Turns out that short of just replacing 'ottawa senators' with 'Toronto Maple Leafs' the following two measures push the Leafs out of the playoff picture. However, it does paint a bit of brighter picture as it highlights the dross that is behind the Leafs.
The first table is pretty straightforward in that it simply re-aligns the standings according to points earned per game.
The Eastern Conference looks like it will be as tight as it was last year as aside from the division leaders both Montreal and the Islanders will more than likely come back to the pack after hot starts as they did last year.
It's really nice to see the Sabres helping to prop up the rest of the standings but it's a little odd to see Anaheim going from 3rd to 12th. Both the Ducks and my fantasy team sure could use a returning Scott Niedermayer sooner rather than later.
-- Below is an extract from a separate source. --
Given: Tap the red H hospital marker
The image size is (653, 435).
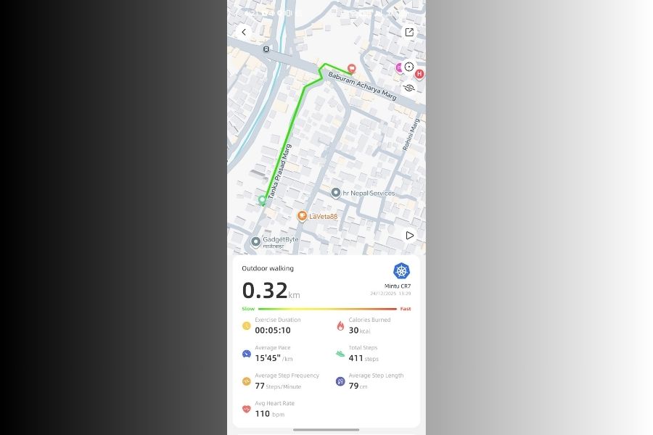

This one requires a little more explanation and the good folks at Sports Illustrated obliged with this six year old article. Basically, the formula (Goals For ^ 2/ (Goals For ^ 2 + Goals Against ^ 2) was derived by Bill James, the father of Sabermetrics for baseball, using runs to derive an expected winning percentage based on goal differential. The winning percentage is then applied to the available points and you get how many points a team should have accumulated and the difference between their actual points and that expected number is how much the team has under/overachieved. Last year that number showed that the senators were not as bad as we had all hoped since their Pythagorean Winning Percentage was actually pretty good.
As for how the table reads, the Leafs actually should be doing worse and have about 2 points more than they should. However, a part of that can be attributed to the three blowouts (7-1 Caps, 5-1 sens, 7-1 Canes) without which the Leafs would have a Pyth% of 0.588 (55GF and 46GA). The two numbers that really jump out are the ottawa senators' overachievement of 4.32 points and the Islanders' 5 point differential. The former could mean that the 1976 Habs' records are safe after all while the latter hopefully means that the Isles ridiculous hot streak will fizzle out. The Isles also have a couple of blowouts (8-1 Leafs, 8-3 Canes) that will skew the results somewhat at such an early stage. Without those two they would have a Pyth% of .705 which would be more indicative of the pace at which they have earned points this season.
Anyway, it's just something I am playing around with and I'll be updating the tables every couple of weeks. I had some trouble searching for current articles so if you find any please send them along.